Water Deeply, a news source designed to help people understand the complex web of environmental, social and economic issues contributing to the drought crisis in California, has compiled a list of water experts to watch and Berkeley Water Center experts, affiliates and alumni are in demand:
UC Berkeley Energy Resources Group (ERG) alum Peter Gleick cofounded the Pacific Institute, a global water think-tank, in 1987 and now serves as its president emeritus and chief scientist. Gleick is a pioneer in the analysis of climate change impacts on water resources, comprehensive work on water and conflict, and defining water as a right and a basic human need. Gleick is a recipient of the MacArthur “genius” fellowship and was elected both an academician of the International Water Academy, in Oslo, Norway, and a member of the U.S. National Academy of Sciences. “I’m convinced that we’re moving toward a sustainable water future in California and globally. It will take a long time, but it’s inevitable,” Gleick told Water Deeply recently. “The challenge is how to make it happen faster and with less pain than following the old traditional approaches will produce.” Gleick’s on Twitter @PeterGleick.
ERG alum Heather Cooley joined the Pacific Institute in 2004 and directs the Water Program.
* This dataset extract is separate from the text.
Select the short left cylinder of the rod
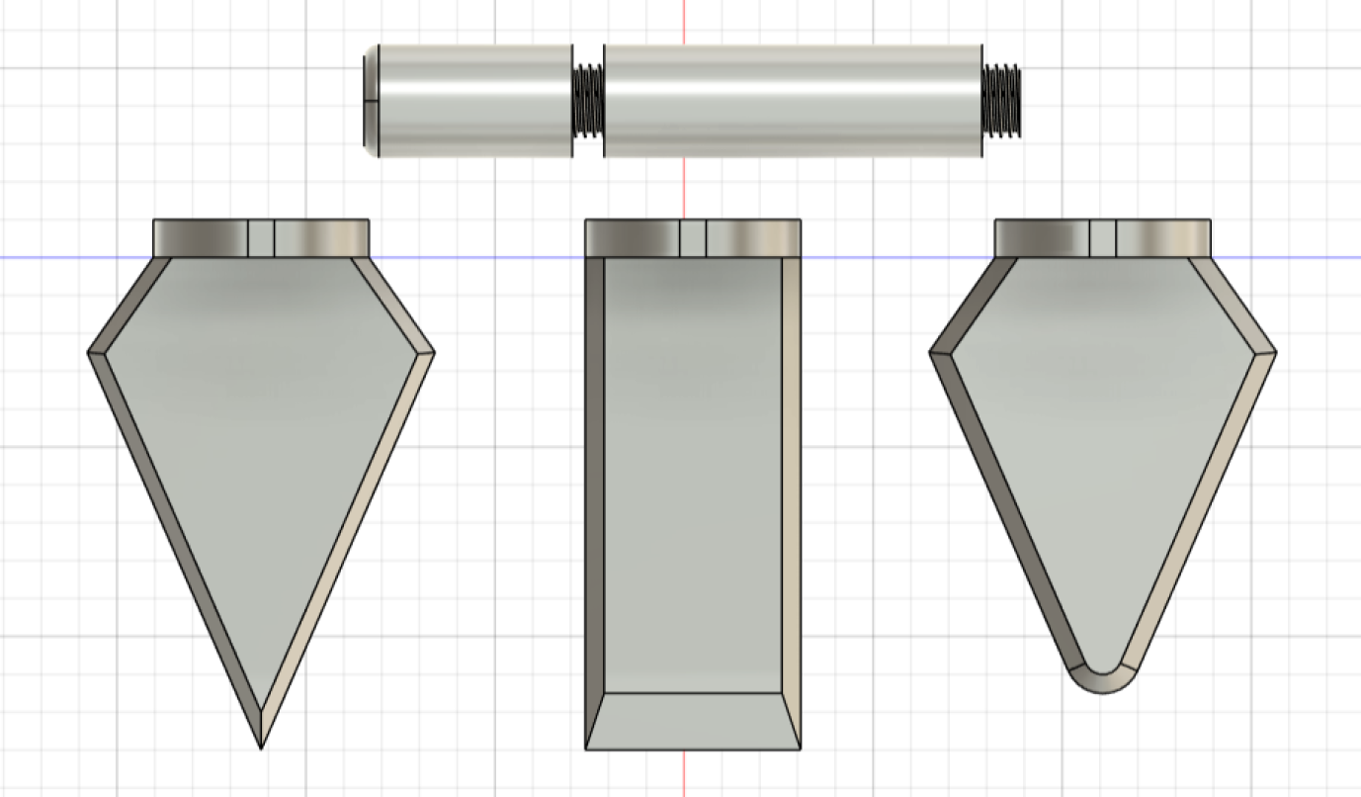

She conducts and oversees research on topics such as sustainable water use and management, the connections between water and energy and the impacts of climate change on water resources. Cooley testified before the U.S. Congress on the impacts of climate change for agriculture and on innovative approaches to solving water problems in the Sacramento‐San Joaquin Delta. She previously worked at Lawrence Berkeley National Laboratory studying climate and land use change and carbon cycling. She’s on Twitter at @HeatherCooley.
UC Berkeley Paleoclimatologist Lynn B. Ingram studies past climate history by examining trees, sediments, shells and microfossils. Ingram is a professor emeritus at U.C. Berkeley and the coauthor of “The West Without Water: What Past Floods, Droughts, and Other Climatic Clues Tell Us About Tomorrow.” Ingram advocates for water recycling, reusing gray water, increasing efficiency in agriculture, charging more for water and regulating groundwater. “We need to change how we’re using water,” she concluded in an interview this year.
UC Berkeley adjunct professor of civil and environmental engineering Roger Bales has been active in water- and climate-related research for over 30 years. He’s a distinguished professor of engineering and a founding faculty member at U.C. Merced as well as an adjunct professor of civil and environmental engineering at U.C. Berkeley. His work focuses on developing climate solutions for California by building the knowledge base and implementing policies that adapt the state’s water supplies, critical ecosystems and economy to the impacts of climate warming. Bales is also director of the U.C. Water Security and Sustainability Research Initiative, director of the Sierra Nevada Research Institute (SNRI) and a researcher at the Center for Information Technology Research in the Interest of Society (CITRIS).
UC Berkeley Wheeler Water Institute Director Michael Kiparsky works at the intersection of science and policy. Currently, he is director at the Wheeler Water Institute at the University of California, Berkeley School of Law, which takes an interdisciplinary approach to water solutions in California by addressing water quality concerns, urban water systems and conflicts emerging from the competing demands of human and environmental water use. Kiparsky has done extensive work on water policy, but he also focuses on water sector innovation, climate change and water resources planning. His work has earned awards from the National Science Foundation, the Association of California Water Agencies, the CALFED Bay-Delta Science Program and the Udall Foundation. He wrote recently about the role of good governance and agency structure in implementing California’s 2014 Sustainable Groundwater Management Act.
Holly Doremus is James H. House and Hiram H. Hurd Professor of Environmental Regulation and the Faculty Co-Director at the Center for Law, Energy & the Environment at the University of California, Berkeley. She’s also the director of the Environmental Law Program at the university. Doremus earned a Ph.D in plant physiology before becoming a legal scholar, and that multidisciplinary background has informed and enriched her legal scholarship. She is well known for her work in environmental law, natural resources law, and law and science and currently teaches water law and environmental law.